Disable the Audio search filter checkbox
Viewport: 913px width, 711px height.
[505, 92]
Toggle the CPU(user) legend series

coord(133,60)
--*--
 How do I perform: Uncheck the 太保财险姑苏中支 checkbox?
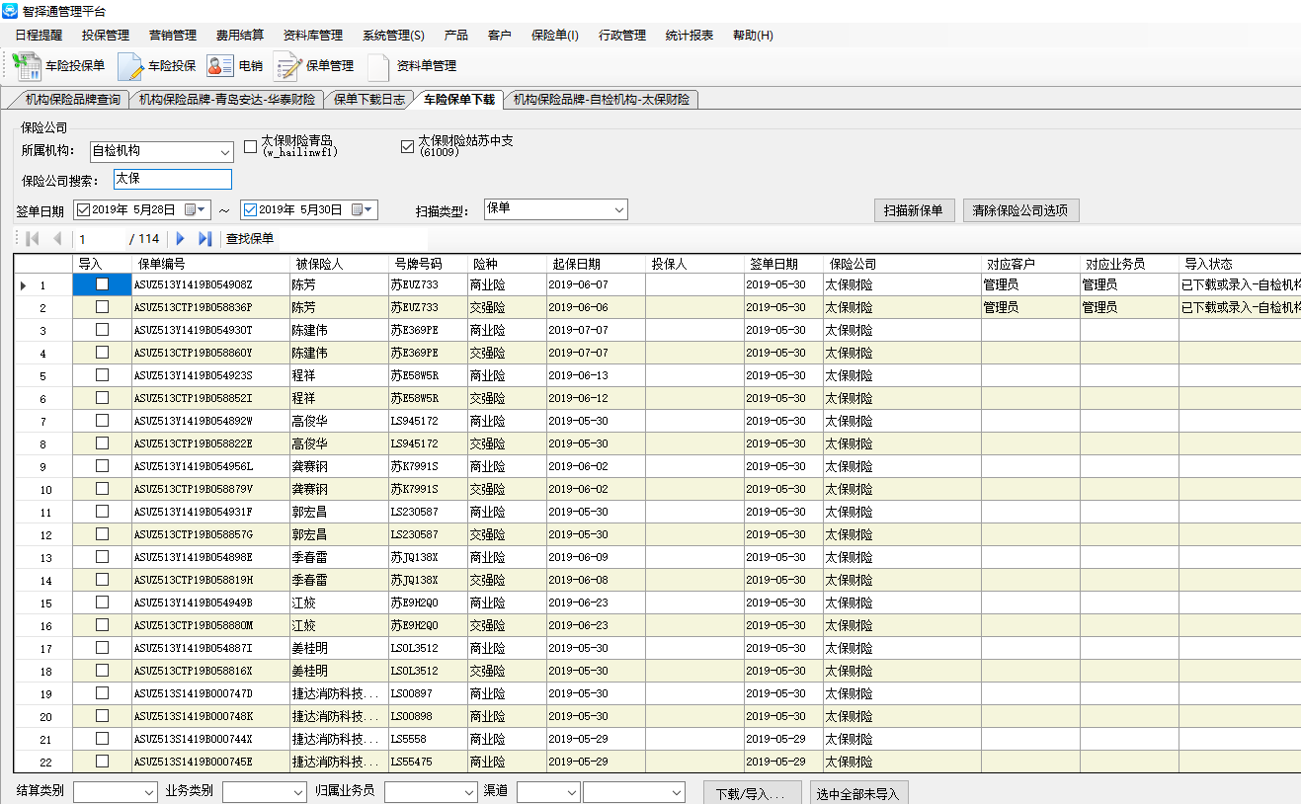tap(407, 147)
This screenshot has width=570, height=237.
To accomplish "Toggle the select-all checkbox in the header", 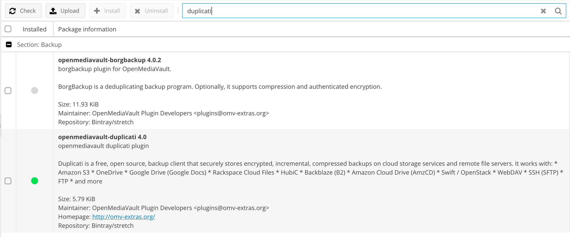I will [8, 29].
--*--
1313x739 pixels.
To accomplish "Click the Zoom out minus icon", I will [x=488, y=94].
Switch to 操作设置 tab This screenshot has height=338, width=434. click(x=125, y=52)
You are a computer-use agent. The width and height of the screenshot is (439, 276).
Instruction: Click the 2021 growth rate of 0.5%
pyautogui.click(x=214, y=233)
--*--
■ What the task requires: Quote the rows starting at the line containing "Disable the Audio search filter checkbox" and ending at the line containing "coord(133,60)", including both of those lines.

■ Exercise response:
Disable the Audio search filter checkbox
Viewport: 913px width, 711px height.
[505, 92]
Toggle the CPU(user) legend series

coord(133,60)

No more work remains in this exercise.